#### [TASK GOAL]
Taking the line containing "Task: Click the Publications" as the first and the last line of the entries as the end, reproduce every line between them exactly, including both.

#### [SUPPLIED INFORMATION]
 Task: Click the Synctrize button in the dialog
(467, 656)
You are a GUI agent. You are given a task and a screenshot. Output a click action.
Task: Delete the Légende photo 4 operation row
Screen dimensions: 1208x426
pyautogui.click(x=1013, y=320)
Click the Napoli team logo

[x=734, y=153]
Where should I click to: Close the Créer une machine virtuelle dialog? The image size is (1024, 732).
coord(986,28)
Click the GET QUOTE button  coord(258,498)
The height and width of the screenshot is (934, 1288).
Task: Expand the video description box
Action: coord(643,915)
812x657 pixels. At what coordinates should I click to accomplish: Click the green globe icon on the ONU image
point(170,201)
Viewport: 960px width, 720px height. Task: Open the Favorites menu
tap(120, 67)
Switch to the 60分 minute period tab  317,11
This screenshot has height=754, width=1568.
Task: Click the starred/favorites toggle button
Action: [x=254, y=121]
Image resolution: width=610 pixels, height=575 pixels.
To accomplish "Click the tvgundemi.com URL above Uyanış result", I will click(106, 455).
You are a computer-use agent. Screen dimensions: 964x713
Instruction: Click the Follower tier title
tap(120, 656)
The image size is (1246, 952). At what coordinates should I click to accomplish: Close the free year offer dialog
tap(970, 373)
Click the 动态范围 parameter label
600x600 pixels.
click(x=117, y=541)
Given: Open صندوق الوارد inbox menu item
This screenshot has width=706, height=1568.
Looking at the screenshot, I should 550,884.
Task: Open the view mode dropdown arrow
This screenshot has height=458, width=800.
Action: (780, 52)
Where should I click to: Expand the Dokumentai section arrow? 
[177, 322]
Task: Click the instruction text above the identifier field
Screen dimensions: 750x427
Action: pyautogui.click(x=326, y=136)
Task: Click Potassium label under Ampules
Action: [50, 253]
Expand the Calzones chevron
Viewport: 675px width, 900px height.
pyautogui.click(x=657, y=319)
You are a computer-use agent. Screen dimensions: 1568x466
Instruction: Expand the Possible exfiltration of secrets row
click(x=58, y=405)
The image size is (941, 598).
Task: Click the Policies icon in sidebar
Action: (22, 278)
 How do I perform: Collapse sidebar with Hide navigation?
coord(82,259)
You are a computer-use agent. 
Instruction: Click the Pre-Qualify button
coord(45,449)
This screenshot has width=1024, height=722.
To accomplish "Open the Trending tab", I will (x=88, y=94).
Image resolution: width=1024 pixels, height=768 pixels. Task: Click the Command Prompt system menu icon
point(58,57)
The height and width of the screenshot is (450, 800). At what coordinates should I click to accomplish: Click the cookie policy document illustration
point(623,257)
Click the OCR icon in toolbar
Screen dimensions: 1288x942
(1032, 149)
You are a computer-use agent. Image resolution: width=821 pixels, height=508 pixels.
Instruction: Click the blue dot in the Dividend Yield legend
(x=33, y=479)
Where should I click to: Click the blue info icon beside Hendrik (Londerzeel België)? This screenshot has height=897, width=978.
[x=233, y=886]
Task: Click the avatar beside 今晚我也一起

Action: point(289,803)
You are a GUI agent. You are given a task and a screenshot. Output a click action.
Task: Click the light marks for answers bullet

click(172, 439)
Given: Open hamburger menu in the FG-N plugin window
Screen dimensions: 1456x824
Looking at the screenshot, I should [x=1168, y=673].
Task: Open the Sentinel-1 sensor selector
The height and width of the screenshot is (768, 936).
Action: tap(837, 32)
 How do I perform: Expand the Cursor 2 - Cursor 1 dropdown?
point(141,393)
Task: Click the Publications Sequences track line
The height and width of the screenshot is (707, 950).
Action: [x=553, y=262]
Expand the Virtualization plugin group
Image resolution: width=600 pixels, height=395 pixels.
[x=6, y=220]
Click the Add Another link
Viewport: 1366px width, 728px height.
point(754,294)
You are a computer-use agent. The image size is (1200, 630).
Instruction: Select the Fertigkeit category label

#### [TASK OUTPUT]
Task: Click the Publications Sequences track line
The height and width of the screenshot is (707, 950).
Action: [x=553, y=262]
Expand the Virtualization plugin group
Image resolution: width=600 pixels, height=395 pixels.
[x=6, y=220]
Click the Add Another link
Viewport: 1366px width, 728px height.
point(754,294)
You are a computer-use agent. The image size is (1200, 630).
Instruction: Select the Fertigkeit category label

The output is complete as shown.